ГИДОБОНИ-ВИСКОНТИ

ГИДОБОНИ-ВИСКОНТИ

Начиная с 1835 года распространился слух о том, что Бальзак пал жертвой чар графини Гидобони-Висконти.

15 июня в карете, снова нанятой у Панара, Бальзак отправился в Версаль — проводить свою даму, которая уезжала в Англию. Он сопровождал ее до Булонь-сюр-Мер. Не исключено, что он намеревался добраться вместе с ней и до Англии, во всяком случае в Париже он отсутствовал в течение шести дней. Два месяца спустя, когда графиня собралась вернуться, он точно так же ее встречал.

Фрэнсис Сара Лоувел родилась 29 сентября 1804 года. Она была третьей дочерью Питера Харви Лоувела, владельца замка Коул Парк, и Шарлотты Уиллис, дочери архидиакона из Уэльса, покончившей жизнь самоубийством.

7 июля 1825 года Сара Лоувел вышла замуж за графа Эмиля Гидобони-Висконти. Ей шел в ту пору двадцать второй год, и среди друзей своего мужа она вызывала горячее восхищение. «Девушка из хорошей английской семьи, получившая прекрасное воспитание и не лишенная средств, она казалась посланной самой судьбой, чтобы обратить в супружество нерешительного и ветреного Гидобони»[38].

Гидобони были пьемонтскими сеньорами, с 1777 года связанными с семейством Висконти — миланскими герцогами. После череды смертей опека над детьми и управление имуществом оказались переданы в руки графа Жозефа Сормани-Андреани. Бальзак познакомился с этим богатым миланским помещиком в 1837 году, когда занимался продажей имущества графа Гидобони.
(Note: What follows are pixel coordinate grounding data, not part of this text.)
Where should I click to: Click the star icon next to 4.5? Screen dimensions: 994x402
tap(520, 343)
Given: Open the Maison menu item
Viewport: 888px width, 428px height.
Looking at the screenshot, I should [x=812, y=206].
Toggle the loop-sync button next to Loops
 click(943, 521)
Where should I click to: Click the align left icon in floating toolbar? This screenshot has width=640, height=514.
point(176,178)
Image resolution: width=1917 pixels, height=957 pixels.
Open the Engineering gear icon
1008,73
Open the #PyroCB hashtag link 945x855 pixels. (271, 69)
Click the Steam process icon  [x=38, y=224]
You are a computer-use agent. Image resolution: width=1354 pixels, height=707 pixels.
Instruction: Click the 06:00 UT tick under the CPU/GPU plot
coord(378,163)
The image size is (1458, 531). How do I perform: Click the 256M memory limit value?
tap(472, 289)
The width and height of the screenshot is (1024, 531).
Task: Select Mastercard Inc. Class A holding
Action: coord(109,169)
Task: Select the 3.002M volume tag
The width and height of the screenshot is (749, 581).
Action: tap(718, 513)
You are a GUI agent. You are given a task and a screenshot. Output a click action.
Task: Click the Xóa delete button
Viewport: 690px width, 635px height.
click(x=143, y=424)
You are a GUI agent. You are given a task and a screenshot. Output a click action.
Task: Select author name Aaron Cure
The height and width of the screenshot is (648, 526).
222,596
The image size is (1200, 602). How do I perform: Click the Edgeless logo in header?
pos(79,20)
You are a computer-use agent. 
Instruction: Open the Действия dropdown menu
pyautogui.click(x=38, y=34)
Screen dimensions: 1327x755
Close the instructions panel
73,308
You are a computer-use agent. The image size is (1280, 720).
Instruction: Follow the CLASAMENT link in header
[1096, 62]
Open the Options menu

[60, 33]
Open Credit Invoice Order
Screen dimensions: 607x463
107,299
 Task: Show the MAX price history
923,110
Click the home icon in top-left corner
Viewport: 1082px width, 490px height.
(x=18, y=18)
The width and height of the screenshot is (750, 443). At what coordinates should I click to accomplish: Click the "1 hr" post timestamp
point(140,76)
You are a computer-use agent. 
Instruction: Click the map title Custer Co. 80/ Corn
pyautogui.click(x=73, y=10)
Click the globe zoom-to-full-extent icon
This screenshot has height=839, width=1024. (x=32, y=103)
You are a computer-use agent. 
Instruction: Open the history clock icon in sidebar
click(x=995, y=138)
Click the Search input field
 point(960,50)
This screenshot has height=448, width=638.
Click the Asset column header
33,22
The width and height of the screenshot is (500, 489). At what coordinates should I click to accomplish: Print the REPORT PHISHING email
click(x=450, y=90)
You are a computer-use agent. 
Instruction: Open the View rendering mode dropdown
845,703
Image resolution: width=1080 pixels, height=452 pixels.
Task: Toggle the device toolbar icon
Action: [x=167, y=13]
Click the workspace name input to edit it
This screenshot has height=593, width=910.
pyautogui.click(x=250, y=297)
Почему Гидобони в 1821 году покинул Милан? Был ли он «карбонарием»? Все его друзья, и Жозеф Арсонати Висконти, и герцог Литта, и маркиз Адда, и Джованни Берше пользовались репутацией людей свободомыслящих, придерживавшихся антиавстрийских взглядов. В 1821 году начались политические процессы, и всем им пришлось эмигрировать.

Но в Париже граф Гидобони довольно быстро отошел от патриотических кругов. Свою ссылку он превратил в приятное путешествие и предпочел отдаться своим излюбленным занятиям: светской жизни, женщинам и музыке. Свое время он делил между Францией и Англией, особенно охотно наведываясь «на воды» в Бат, где собиралось не только английское, но и иностранное высшее общество.

Сара Лоувел также приехала в Бат. Ее молодость и красота покорили графа, который и сам был недурен собой и, как полагали вокруг, богат. Немедленно после свадьбы Гидобони, «счастливый, как осел», решил вместе с женой уехать из Англии. Сара, такая «молодая, любезная, красивая, воспитанная, милая», вскоре так всех очаровала, что окружающие дружно решили: «Гидобони ее не стоит» (Дж. Берше).

Гидобони, по натуре довольно скрытный, на некоторое время затаился, так что ни его родные, ни «парижские» итальянцы ничего о нем не знали. Когда в 1833 году он снова появился в свете, его нашли «постаревшим и подурневшим, но ни в малейшей степени не изменившимся в душе». Берше называл Гидобони итальянским словом «stivale», что означает «сапог», имея в виду ленивый эгоизм последнего. Вывести его из этого состояния могла лишь музыка, интерес к фармакопее да хорошенькие женщины. В то же самое время он с ревнивым любопытством сноба следил за поведением окружающих. Он знал, «сколько каждый из его знакомых тратит на обед и на жилище, сколько визитных карточек каждый из них раздал за минувший год…» Друзья-итальянцы не могли простить ему визитов к австрийскому посланнику, хотя и в Милан он вернуться не мог, опасаясь, как бы австрийское правительство, в глазах которого он продолжал оставаться бунтарем, не лишило его всей его собственности.

Бальзак познакомился с графиней Гидобони до отъезда в Вену, на приеме в австрийском посольстве. Л.-Ж. Арригон оставил нам такой, весьма льстивый портрет графини: «Высокого роста, с прекрасной розовой кожей и светло-пепельными волосами, она обладала плечами Юноны и была, пожалуй, чуть полновата, но эту легкую полноту скрадывала гибкая грация. У нее были глаза восточной принцессы и сладострастные губы. Воображение Бальзака сейчас же вспыхнуло ярким пламенем: незнакомка в самом деле отличалась красотой, ему же она показалась восхитительной. В ней угадывалась некая потаенная чувственность, нечто вызывающее, едва ли не распутное; когда она смеялась, то становилась похожа на белокурую вакханку».